But the two have been at it before.
But only for a few hours last night at the Israel National Library:
Jerusalem – Precious Bible manuscripts originating in the Jewish community of Damascus, Syria, went on display for several hours Wednesday, offering a rare glimpse at a collection that includes books spirited to Israel in clandestine operations before the ancient community disappeared at the end of the 20th century.
The books are held at Israel’s national library. Because of security and conservation concerns, most of the collection has been on display just once before, also for just a few hours, more than a decade ago.
The collection includes 11 volumes. Three, including the oldest and most important book in the collection, were brought out of the library’s vaults and displayed during a symposium Wednesday evening.

▸ **What you should do**
Continue the passage on the Damascus Bible manuscripts displayed at Israel's national library, starting after its last sentence.

▸ **Provided data**

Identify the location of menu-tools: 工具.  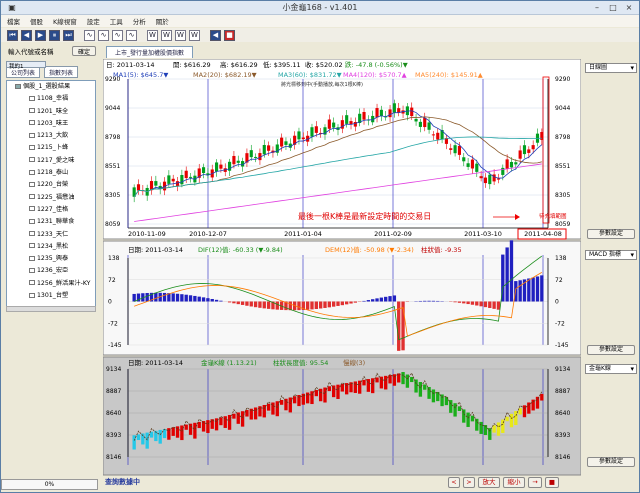
(116, 21).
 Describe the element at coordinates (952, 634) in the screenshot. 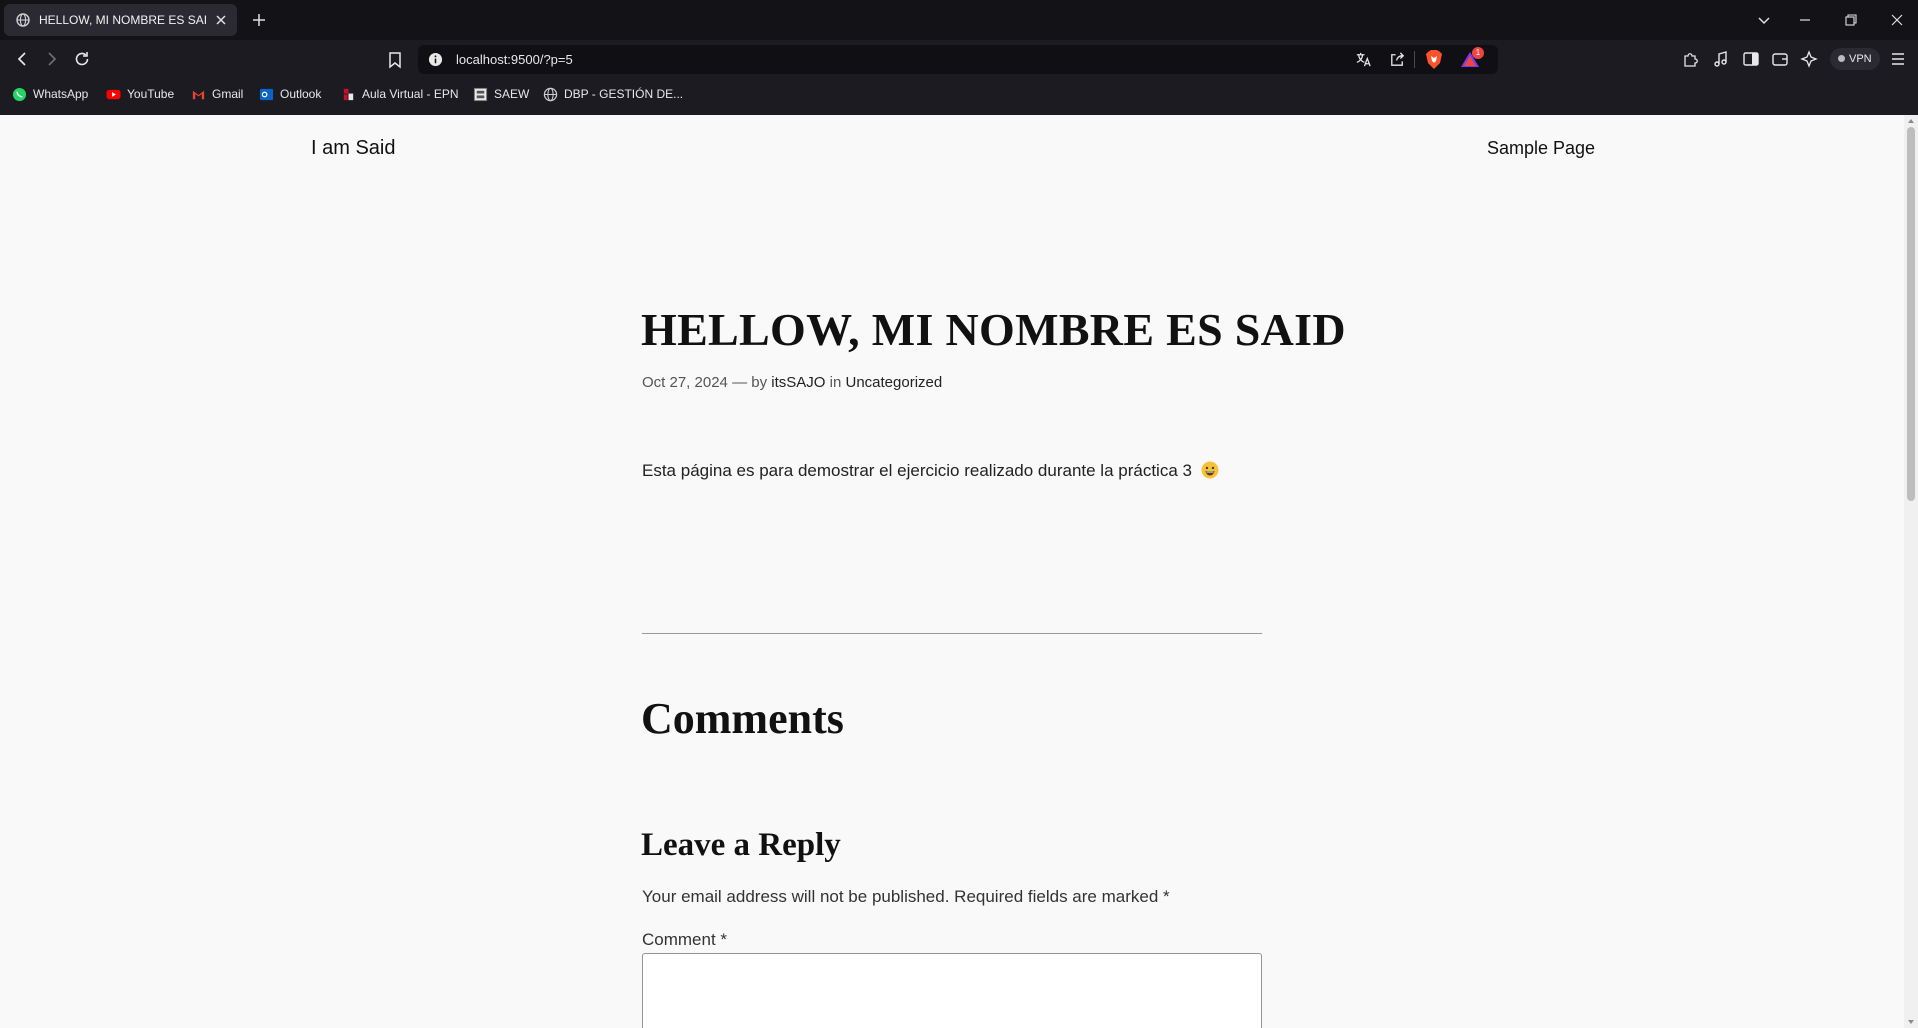

I see `post-separator` at that location.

▸ **Response for this exercise**
Ranging from 700 to 1,000 years old and written in the Middle East and Europe, the parchment manuscripts include meticulous Hebrew penmanship and illustrations in ink and gold leaf. Some boast intricate micrography – decorations made up of thousands of tiny Hebrew letters.
None were written in Damascus, but rather came to be held in synagogues in the city over the centuries. They are known collectively as the Damascus Crowns, “crown” being a Hebrew term sometimes used to describe particularly important and venerable biblical manuscripts.
The Jewish community in Syria’s capital had been there for more than 2,000 years before its members were driven out by government persecution and mob violence linked to the rise of Arab nationalism and the establishment of Israel in 1948. A second ancient community in the country’s business center, Aleppo, met the same fate, as did others across the Arab world.
A trickle of Jewish emigrees managed to escape beginning at the time of Israel’s creation, with the help of Israeli agents running smuggling routes through Lebanon and Turkey.
Most of the rest of the community left in the 1990s after Syria’s late dictator, Hafez Assad, bowed to international pressure and allowed them out. Most settled in Israel and the U.S. A handful, no more than several dozen, remain in Damascus.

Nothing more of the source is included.